May I help you, Madam?

When you come from a small rural farm community it can be very limiting in a world view. It takes some getting used to being called Madame or Mam by someone ready to serve you in any way they can. Yet these service workers are highly dependent upon your employment.

In this case to maintain this villa with four bedrooms, four bathrooms, and a separate maid’s quarters that also includes another bathroom; we are employing many service workers. We have a walled off courtyard with exotic trees and a water feature (some from our little town would call a wading pool). The windows are floor to ceiling and the buildings are much taller than normal with vaulted ceilings everywhere.

With all of this, we are employing a maid, a gardener, window washers, and a water feature worker (technically a pool boy).
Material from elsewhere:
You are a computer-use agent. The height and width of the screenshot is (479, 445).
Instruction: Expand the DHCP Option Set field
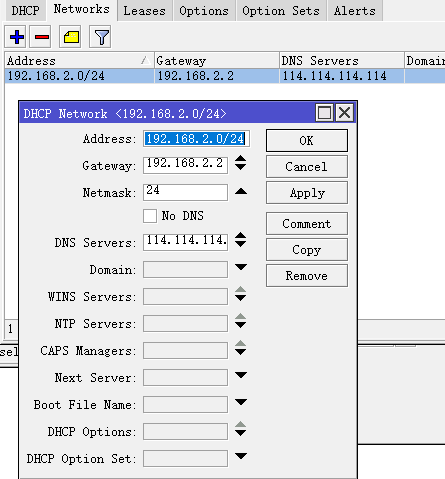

Many send money back to their families who are still living in the poor countries of their origin. Some have sad stories that make you realize; this is a much better life for them than we could possibly even understand.

My small rural village can be heard saying, “must be nice to have your lifestyle,” but it is an overly simplistic view on their part. These workers are highly dependent upon our employment, with that the workers can have visas, health care, and a place to live. Often the living arrangements are in the city where the workers are bused in from dorm like facilities where they share living space with many other workers. They seem thankful for the accommodations.
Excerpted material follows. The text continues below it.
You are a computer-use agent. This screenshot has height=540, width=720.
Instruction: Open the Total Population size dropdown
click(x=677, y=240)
From an employer’s perspective it is difficult to manage the language barrier at times. I often feel like I am communicating with Emelia Bedelia and must be careful in the directions I give. I also feel like its hard to let others do work that I have done in the past and am very capable of doing myself. Also, having a service worker around your home regularly takes some getting used to. What an American may not realize, is that these service workers are highly dependent upon our employment and it is simplistic to make judgements about utilizing them. Maybe it would help to think of Downton Abbey if the show is familiar.
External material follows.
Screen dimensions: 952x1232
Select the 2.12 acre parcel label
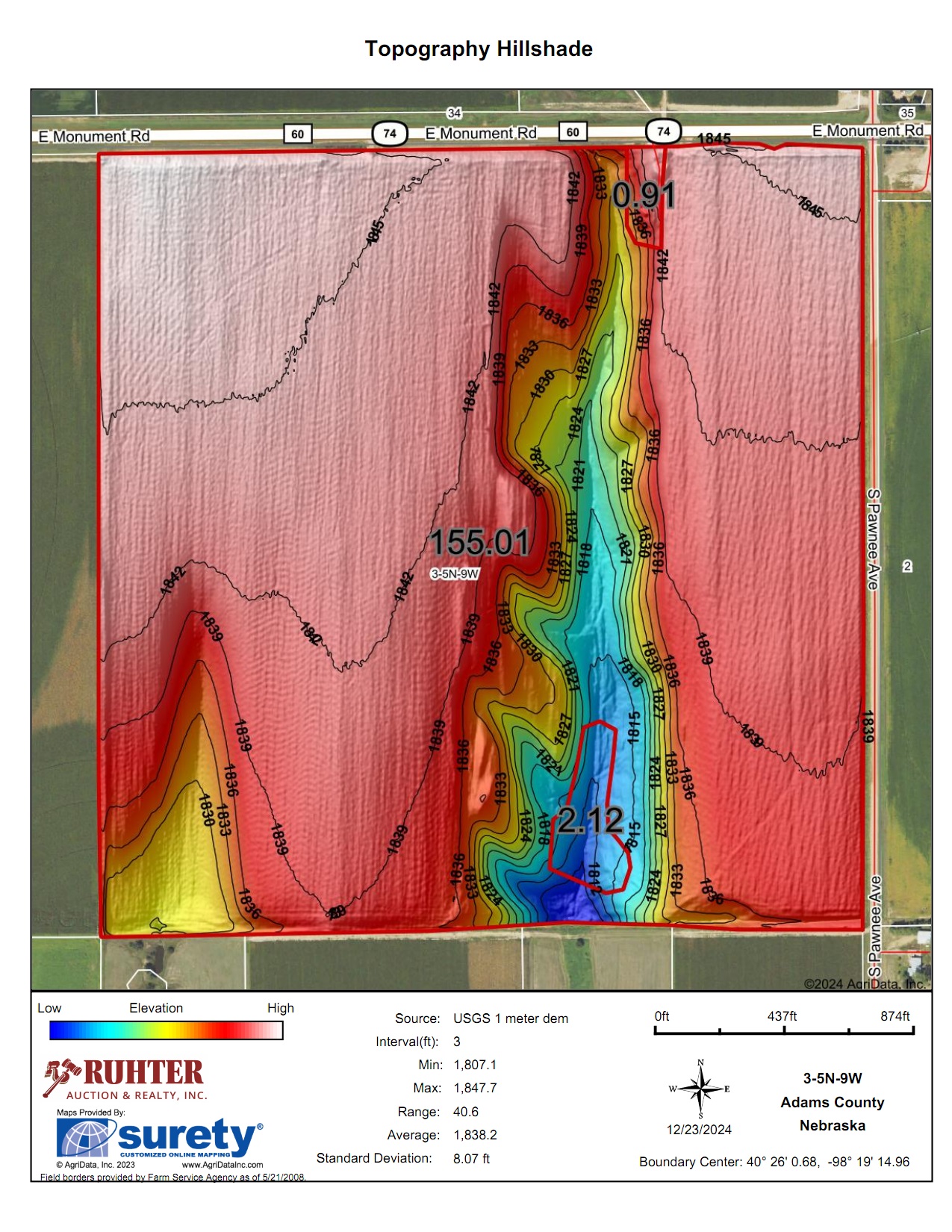pos(590,821)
I have heard tales of cruel employers and often it is difficult to navigate for the workers to kind employers; but most of the American Expats have an appreciation for human dignity. Unfortunately, there are the desperate women service workers who try to exploit lonely working men who have their families in the states. But I think these relationships are highly transactional and the service women looking for a better life, hide when they must. It is no longer illegal for a woman (even a service worker) to live with a man that she is not married to. Cohabitation is quite common and many stay under the radar as it is difficult to discern if the service worker is a maid or a live in hoping for a better life.

All and all, the UAE has the best conceivable laws for service workers. Many want to come work here in the UAE. I also have witnessed the government trying to improve how they handle this type of necessary labor. Our country could glean many lessons in addressing the labor that so many of our own citizens do not want to do. Service workers are protected from exploitation by the stringent border control that operates to account for them, as well as insure legal employment.

This is a vastly different culture than most American’s are used to. Like anything, it takes an adjustment to appreciate the culture and find a place in it that feels comfortable. Learning new ways to navigate a life in a different country can offer a kind of larger understanding of people in the world around us. I highly recommend becoming an Expat!

How to Process as a Dependent

There are no homeless in the UAE. To be here beyond a month as a tourist, one needs an official visa. This is something I admire about the UAE! They have more effectively controlled their borders as compared to the States. Stiff fines are administered if one overstays their month as a tourist. There are ways to enjoy a longer stay, but it involves leaving the country and then returning as a tourist with the ability to stay for another month. Travelers insurance is required and makes sense with the concerns of Covid.

We have a lot to learn from the UAE in how they handle their borders and homelessness. Emirate citizens share the wealth of this country and are given homes, health care, and the best jobs. They feel immensely proud of their country. Anyone else who wants to be here must possess a work visa. There is a huge service sector of foreigners who are happy to do the menial work here. They send funds back to family members to places like Thailand, The Philippines, Pakistan, or India.

For our family coming back to the UAE, we are going through the visa process again. Dependent visas are discontinued within six months of not being within country. The process requires that we take current passport pictures from one of the machines found all over the malls here in UAE. These pictures are turned into the Human Resource departments of the hiring companies. The visas are processed through the working person’s visa as dependents (yes, this sounds a bit like the military). This too is another thing the UAE does right, in my opinion. It avoids the straggling family members that slip into our country undocumented.

These dependents are given healthcare by the companies, as its required. A person on a work visa in the UAE must have a residence for their dependents before the dependents can be processed. All very logical solutions to a huge problem in the US. Once documents are gathered, such as birth certificates, marriage certificates, passports, and current pictures taken here in the UAE; a health screening is scheduled. Once all has been addressed then an official government issued ID is offered to the dependents.

The process is incredibly efficient and is accomplished in only a few days! At that point one can enjoy all that the UAE and its citizens enjoy. It is a beautiful country that treats their expats very well. Our family is thankful for the opportunity to be an expat in the UAE!